Corporate governance: The tone from the top draws on 1,865 telephone interviews with business leaders in 36 countries through our International Business Report (IBR), and 86 in-depth interviews with board directors in eight countries to answer five critical questions in corporate governance today.
1. Whose responsibility is culture?
The definition of business culture varies between countries but nine in ten business leaders believe culture is important to a robust governance framework and board members generally agree that it is the board which needs to build and foster this culture. Regulators are also becoming more vocal on the role of culture and expectations for boards. One in five business leaders said that their boards do not spend enough time focusing on culture.
2. How can boards foster a culture of good governance?
A good governance culture directs how a company behaves, shaping the signature behaviours which bring corporate codes of conduct to life. There is no standard empirical method of measuring culture, but two-thirds of business leaders around the world believe the amount of time their boards spend looking at the broader issue is 'about right' although some board members indicated that boards focus on culture only in response to compliance issues. Board members also cited integrity and transparency as the principles that should underpin every action a business takes, which might be harder when the company is facing tough challenges.
3. What does ‘diversity’ really mean and how can it be encouraged?
There are many different forms of diversity but two thirds of business leaders surveyed believe their boards are effective in encouraging it (with those in listed businesses more satisfied than their privately held counterparts) but just a sixth of directors globally are women. Board members agree that there is a lack of diversity on boards which makes 'groupthink' a bigger danger. They want to look beyond gender to also seek diversity of culture, background, knowledge and thought.
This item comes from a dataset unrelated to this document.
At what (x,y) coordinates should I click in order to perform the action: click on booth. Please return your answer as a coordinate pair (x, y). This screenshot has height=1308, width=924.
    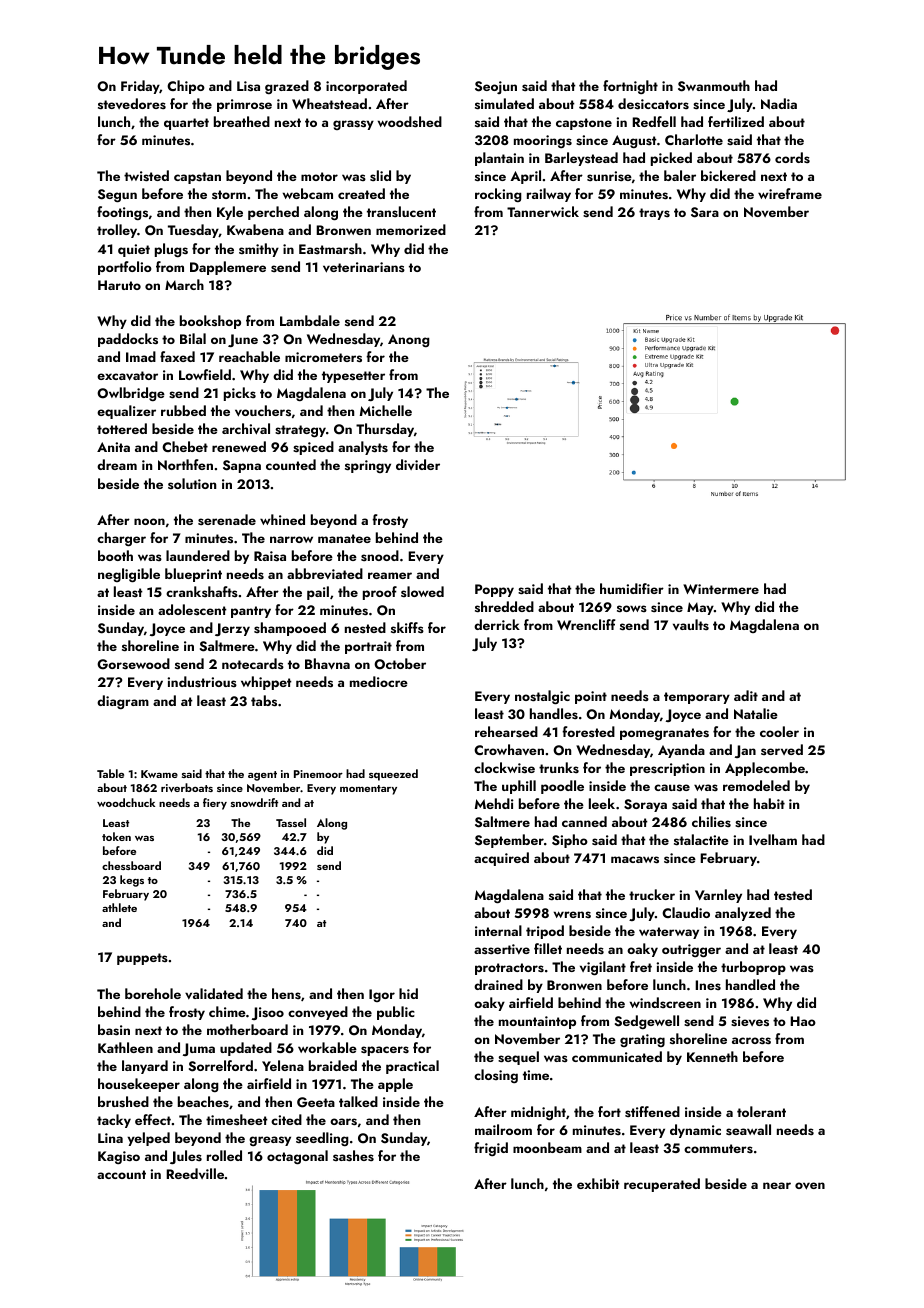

4. What skills do boards need now and in the future?
Succession planning on boards - to ensure consistency but also to better adapt to new developments in the business environment - has risen up the corporate agenda. Business leaders want their board members to have current industry knowledge, whereas board members themselves indicated more interest in their peers bringing new ideas to the table and having the time available to contribute effectively. A particular concern is technology and whether boards have sufficient current knowledge of the digital space to appropriately advise their management teams.
5. Is there a conflict of interest between short-term profits and long-term growth?
Different industries operate to different planning horizons - for example, mining and utilities need to take a much longer-term view than technology companies - and electoral cycles can also play a significant role. Almost three-quarters of the businesses globally operate under a planning cycle of three years or less. Most board directors believe this is an appropriate planning horizon although some would like to see CEO compensation linked to longer-term performance to avoid operational decisions being driven solely by quarterly reporting.